A court in Baku has denied bail to Afgan Mukhtarli, an Azerbaijani journalist abducted from Tbilisi in May. His lawyers say they plan to appeal the decision.
According to his lawyer Zibeyda Sadigova, Mukhtarli suffers from diabetes and heart disease and has been denied proper treatment in jail.
Sadigova appealed to Baku’s Nasimi District Court on 28 September with a motion to release the journalist on bail. According to her, the defence had two reasons to ask the court for granting Mukhtarli bail.
‘Firstly, there are no ongoing investigative activities’, Caucasian Knot quoted her as saying. According to Sadigova, the second reason was that Mukhtarli suffers from a ‘severe form of diabetes’ and his heart disease has worsened since his detention, but he is unable to get treatment in prison.
Mukhtarli was last seen in Georgia by his friend on the evening of 29 May. After failing to return home, he resurfaced again in Azerbaijan charged with what his lawyer calls ‘bogus charges’. The journalist has been in pre-trial detention in Baku, charged with smuggling €10,000 ($11,200), border trespass, and disobeying border guards.
Georgian authorities under pressure
The case has faced widespread criticism from international organisations and media rights watchdogs, who have criticised both Georgian and Azerbaijani authorities.
The European Parliament condemned Mukhtarli’s abduction on 15 June, and called for answers from Georgian authorities.

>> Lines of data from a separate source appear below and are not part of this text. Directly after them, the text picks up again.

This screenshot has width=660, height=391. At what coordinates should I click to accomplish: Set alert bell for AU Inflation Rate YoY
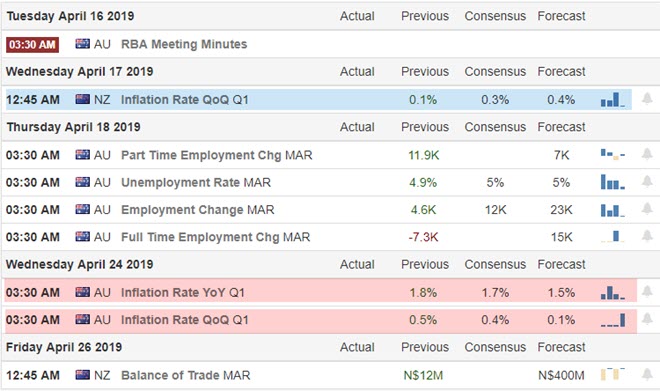pos(647,292)
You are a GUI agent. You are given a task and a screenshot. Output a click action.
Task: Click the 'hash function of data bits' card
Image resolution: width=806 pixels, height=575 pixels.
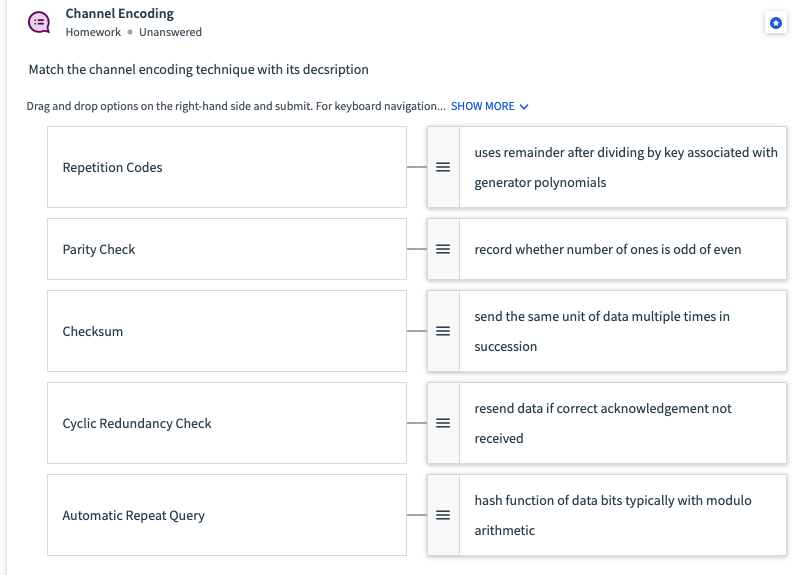click(x=607, y=515)
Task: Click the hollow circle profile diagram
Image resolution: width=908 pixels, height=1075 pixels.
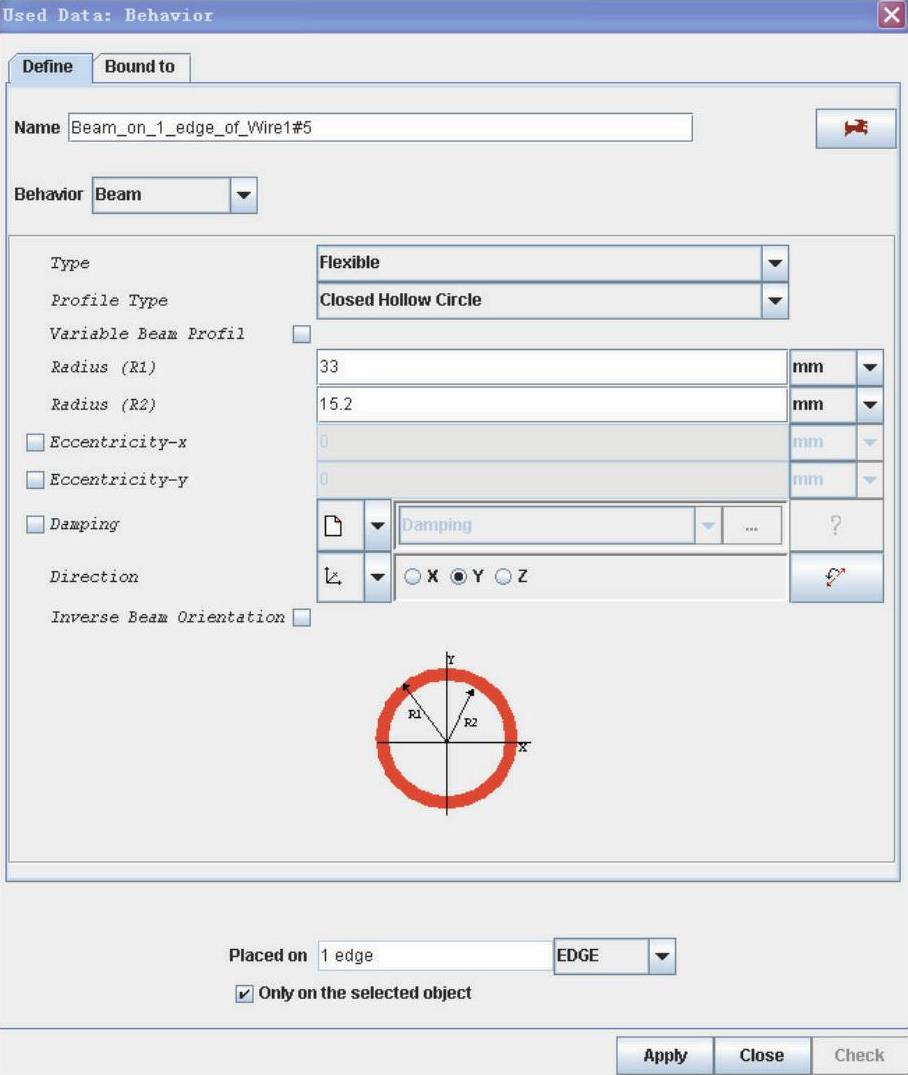Action: pos(447,740)
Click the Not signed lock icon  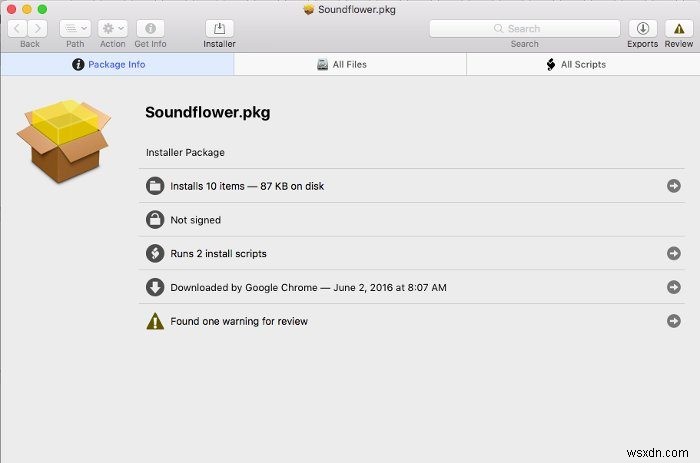pyautogui.click(x=155, y=220)
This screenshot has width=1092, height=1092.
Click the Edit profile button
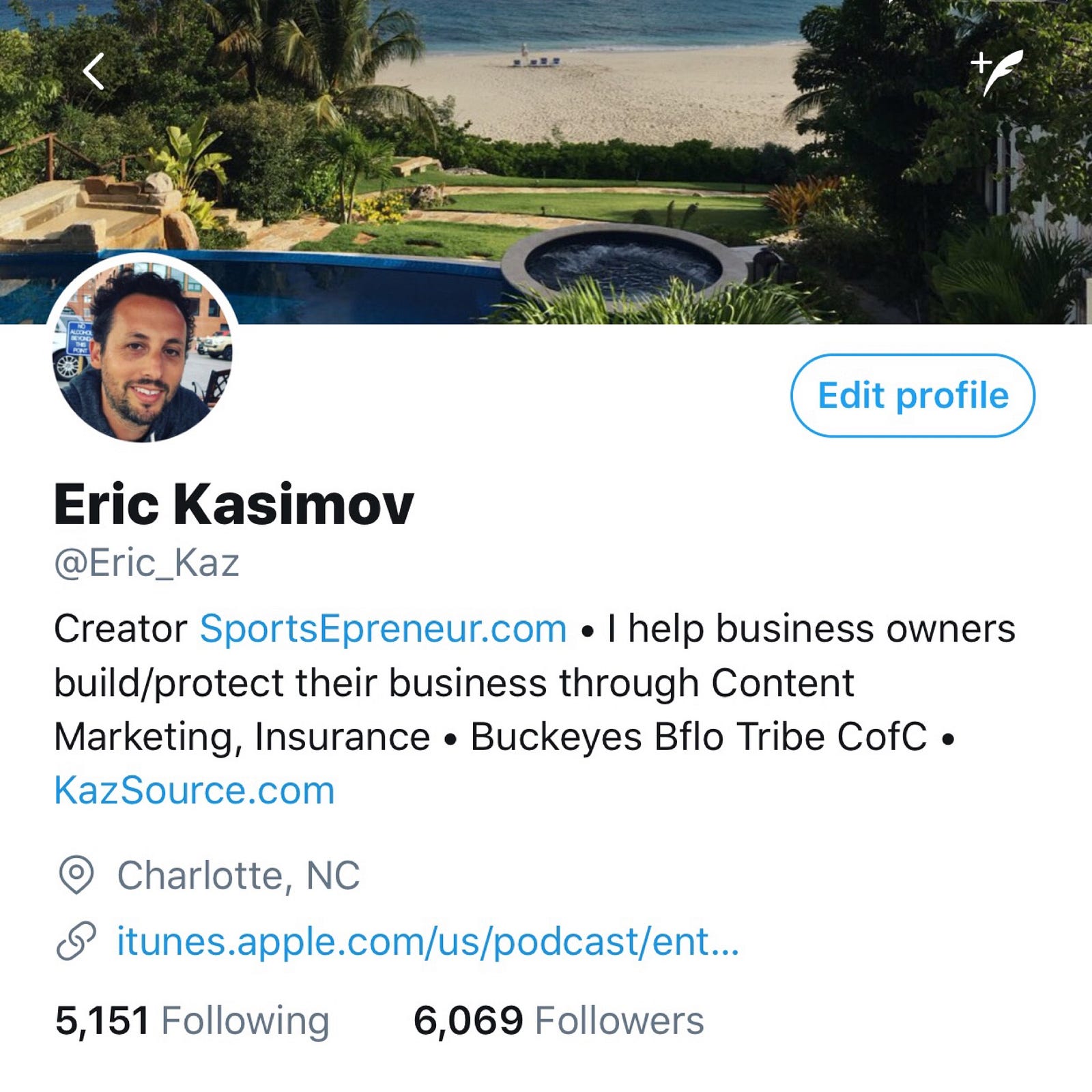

The EU–Georgia Parliamentary Association Committee, which consist of Georgian officials, MEPs, and EU officials in Georgia, also condemned Mukhtarli’s abduction in its final statement after a 20 September meeting in Tbilisi. The Committee called his arrest ‘illegal’ and urged Georgian authorities to ‘pursue investigation and the judicial proceedings, in a thorough and effective manner, in order to clear up this case’.
During a meeting with Tamar Chugoshvili, deputy chair of Georgia’s Parliament, OSCE Representative on Freedom of the Media Harlem Désir expressed concern at Mukhtarli’s abduction.
Chugoshvili responded that the authorities took a ‘serious political decision’ earlier this Summer by suspending the head of the Border Police and chief of Counterintelligence in their investigation.
On 19 September, British Ambassador to Georgia Justin McKenzie Smith said it was important for Georgia’s reputation to ‘investigate the alleged abduction’ of the journalist.
Meanwhile, Leyla Mustafayeva, Mukhtarli’s wife, has claimed she may be the ‘target of Azerbaijani security services’ as she has been spied on. She published photos of men she alleged had been following her on 19 September, claiming this has remained uninvestigated. Georgia’s Prosecutor’s Office say they have launched an investigation.
Mukhtarli, who has worked as an investigative journalist for the Institute for War and Peace Reporting, Berlin-based Azerbaijani media outlet Meydan TV, and others, was awarded with Pavel Sheremet Journalism Award 2017 on 29 September by the Eastern Partnership Civil Society Forum.